For we which have believed do enter into rest, as he said, As I have sworn in my wrath, if they shall enter into my rest: although the works were finished from the foundation of the world.
—Hebrews 4:3
“Do enter rest” is in the present tense in the original just as we read it in English. This is something we have and are experiencing, but have not yet experienced in its fulness. What we have is one of those “already, not yet” tensions of the New Covenant. That is, in one sense we are already in Christ and at rest from our own works, and in another we are waiting and laboring (all in grace) towards the fulness of this rest which happens at Christ’s second coming. This is why, throughout the text, we are encouraged to press on in Christ.
This is precisely why once we get to verses 9 and 10 we have the following explanation…
There remaineth therefore a rest to the people of God.
—Hebrews 4:9
The word “rest” in verse 9 is a different word in the original than the word “rest” we see throughout chapters 3 and 4. In all the other places we have κατάπαυσις (katapausis) which simply means…you guessed it, “rest”.

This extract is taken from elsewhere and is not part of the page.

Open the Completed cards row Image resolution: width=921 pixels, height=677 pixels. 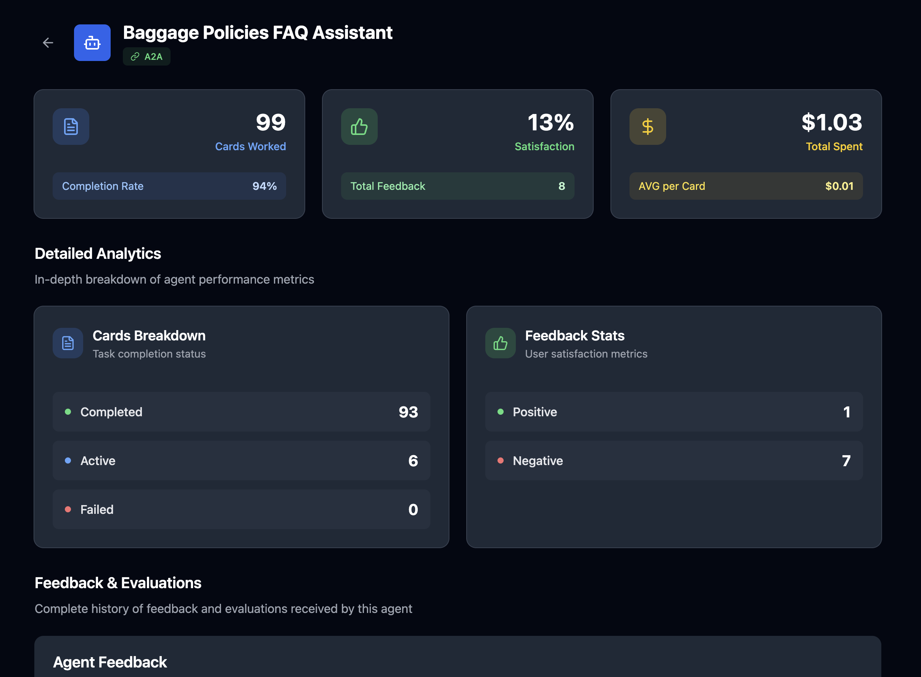pos(241,411)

However, in verse 9 the word is σαββατισμός (sabbatismos). This is a derivative of σάββατον (sabbaton) which is unambiguously the Jewish sabbath.
Hebrews 9:10 is the only place in the entire Greek New Testament that we encounter the word sabbatismos. I think it is because, while the author of Hebrews is saying there remains a “keeping of a sabbath” (sabbatismos), he is also using a distinct word to set it apart from the Jewish sabbath (sabbaton). The sabbatismos is therefore our “Christian Sabbath”.
But wait we are not done yet. Lest one think those who understand the text thusly are guilty of a creative flourish on the language, let’s look at the very next verse…
“For he that is entered into his rest, he also hath ceased from his own works, as God did from his.”
—Hebrews 4:10
This verse is set forth as an explanation for why there remains a sabbatismos for the people of God and oh what a mangled mess many expositors make of it.
For many, “he that is entered into his rest” and “ceased from his own works” is a reference to the believer who has rested in Christ having abandoned an attempt at works righteousness. While this is certainly true of every Christian (Romans 1:17), it is not what this verse is teaching.
Note…whoever it is that has entered into his rest has done so just “as God did from his”. We must then ask, what work did God do and then rest from? Creation of course! God made everything in 6 days and declared it “good” and then rested on the 7th day. Just as God rested from his perfect work of Creation on the 7th day, whoever the “he” is in this verse has entered into his rest in the same way. That is, having completed a perfect work, he is at rest.
Now what sinner has completed a perfect work from which he may now rest as God did from his?
Verse 10 is a reference to the work and rest of JESUS!
Verse 10 explains why there remains a keeping of a sabbath for the people of God. Not the Jewish sabbaton but a sabbatismos. Jesus, having completed his perfect work of redemption, is now at rest from that labor. He sits enthroned at the right hand of the father.
He did not do this on the 7th day, but on the 1st day when he rose from the dead and was thereby “declared to be the son of God with power” (Romans 1:4). Here then we see why it was on the first day the apostolic church gathered for worship and why John called it “The Lord’s Day”. The first day of the week is the Christian Sabbath. The sabbath now commemorates redemption, not creation. Consider that! The redemptive work of Christ is more glorious than the creation of the entire cosmos!
The author of Hebrews is using this weekly observance that the reader was already aware of by practice, the sabbatismos, to illustrate the doctrine that he is setting forth earlier in the text. Every time we gather on the Lord’s Day for worship, this teaching should come to mind to encourage us to press on in the faith.
The Christian Sabbath is a treasure of the New Covenant!